◆ Task details ◆
Reproduce the entries in full. Exclude all images from the copy.

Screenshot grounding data
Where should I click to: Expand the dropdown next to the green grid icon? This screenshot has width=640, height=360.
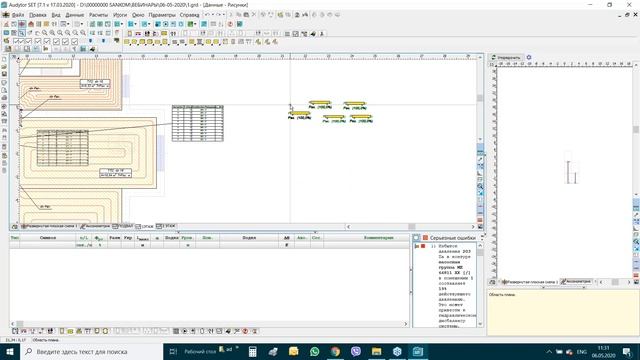[x=196, y=24]

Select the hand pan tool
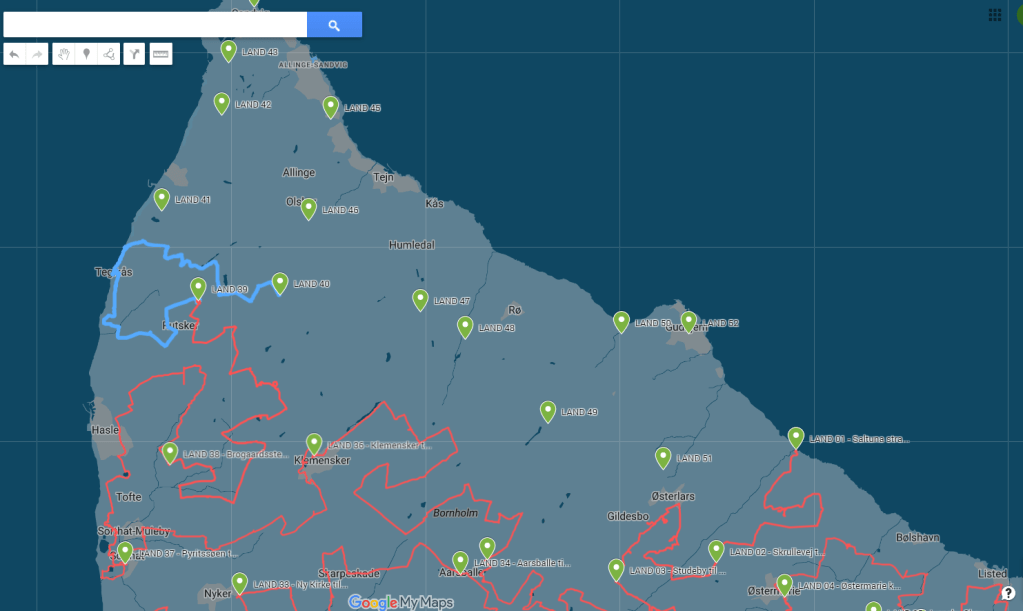click(63, 54)
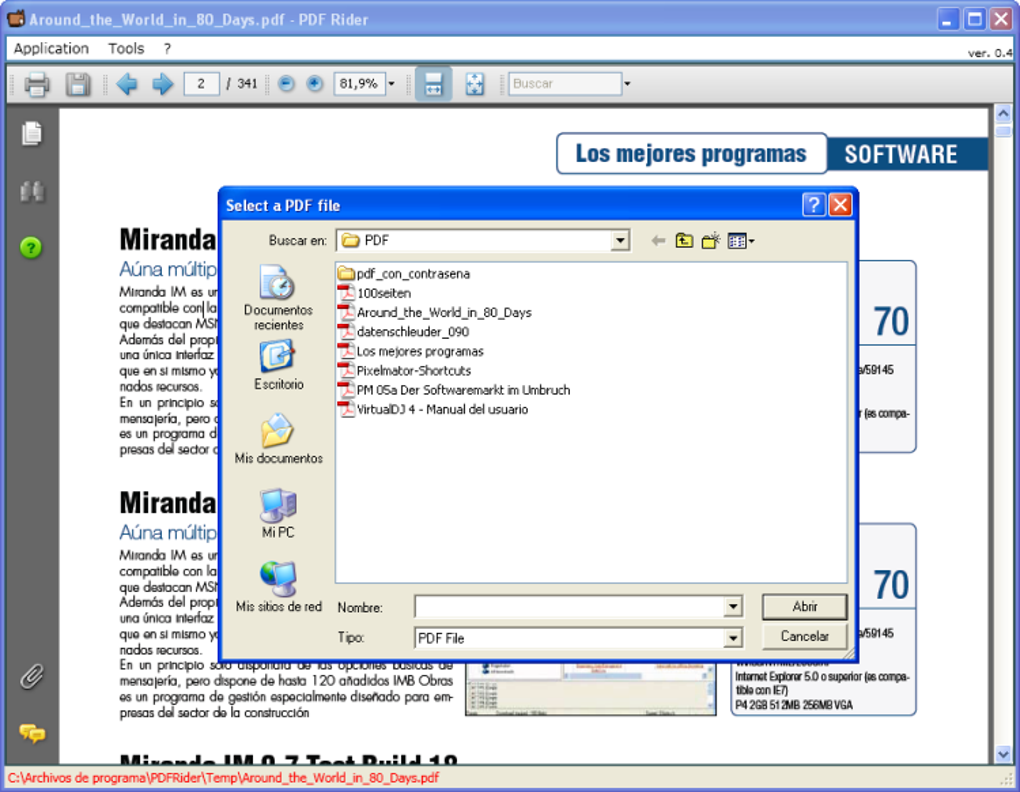Toggle the fit-to-width view icon

[x=433, y=84]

◆ Expected answer ◆
Where should I click to: Expand the dropdown next to the green grid icon? This screenshot has width=640, height=360.
[x=196, y=24]

Select the hand pan tool
click(63, 54)
Toggle the fit-to-width view icon

[x=433, y=84]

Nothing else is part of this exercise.